The structure of the double‐stranded RNA pentamer 5′(CACAG) · 5′(CUGUG) determined by nuclear Overhauser enhancement measurements: Interproton distance determination and structure refinement on the basis of X‐ray coordinates

Abstract

The structure in solution of the duplex RNA pentamer 5′(CACAG) · 5′(CUGUG), comprising the stem of the TΨC loop of yeast tRNA^Phe, has been investigated by means of one‐ and two‐dimensional nuclear Overhauser enhancement measurements. All non‐exchangeable base and sugar proton resonances with the exception of the H5′/H5” sugar resonances are assigned in a sequential manner. From the relative intensities of the cross‐peaks obtained in the pure‐phase absorption two‐dimensional nuclear Overhauser enhancement spectra at several mixing times, it is deduced that the RNA pentamer adopts an A‐type conformation in solution.
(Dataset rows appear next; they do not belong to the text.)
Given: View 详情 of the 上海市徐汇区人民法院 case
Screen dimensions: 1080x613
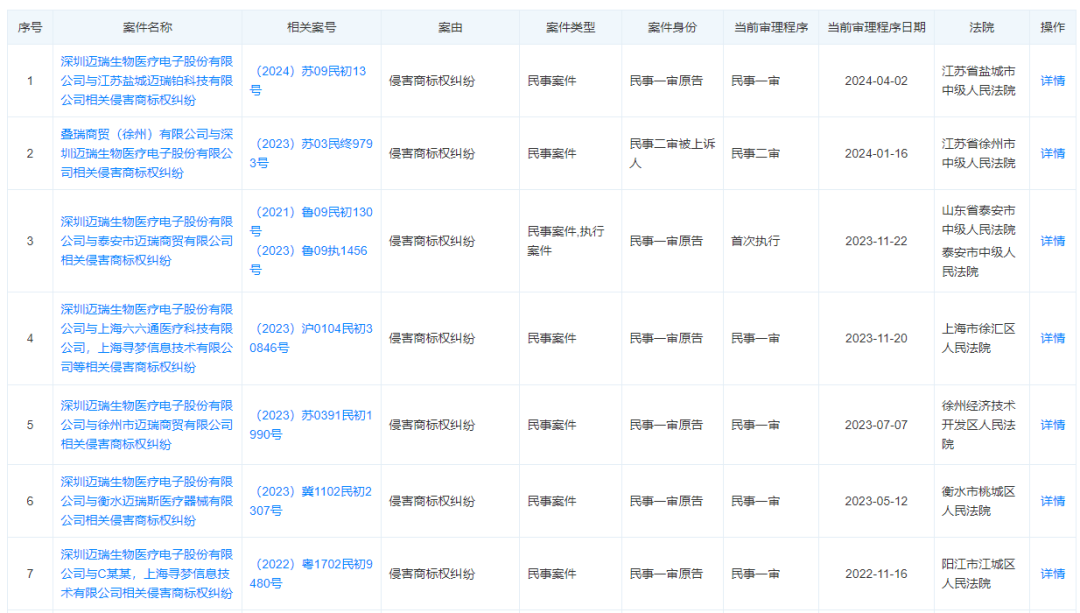Looking at the screenshot, I should [x=1052, y=339].
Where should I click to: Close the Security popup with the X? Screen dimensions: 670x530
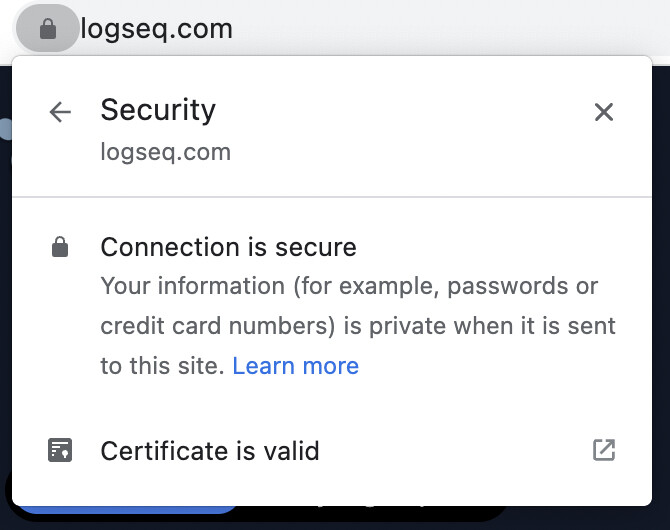click(604, 112)
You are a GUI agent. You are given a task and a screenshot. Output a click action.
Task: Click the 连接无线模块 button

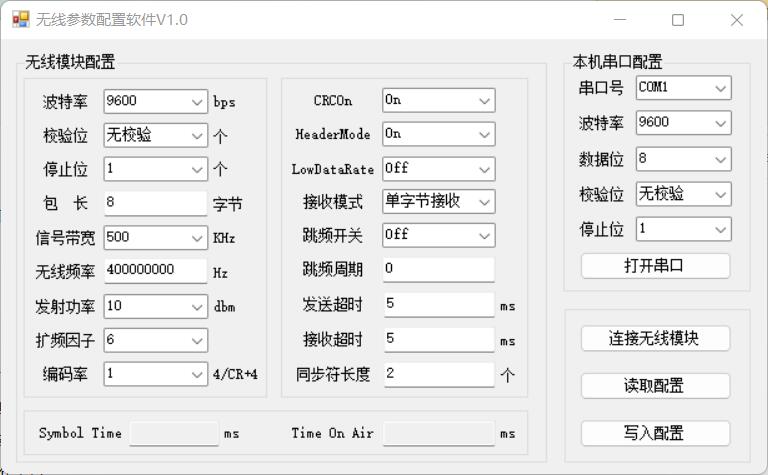click(x=655, y=338)
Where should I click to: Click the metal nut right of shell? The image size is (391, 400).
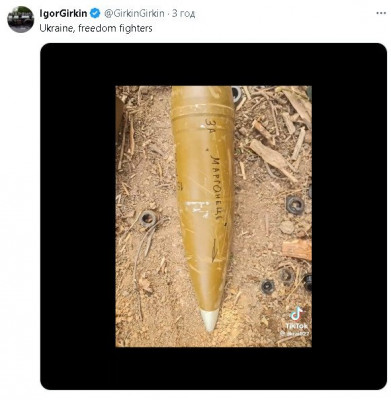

Cross‐relaxation rates and interproton distances are determined from the time dependence of the nuclear Overhauser effets, principally by one‐dimensional measurements. The structure of the RNA pentamer is then refined by restrained least‐squares minimization on the basis of both distance and planarity restraints using fibre diffraction data as an initial model. The refined structure of the RNA pentamer is of the A type but exhibits local structural variations in glycosidic bond and backbone torsion angles as well as in propellor twist, base roll and base tilt angles.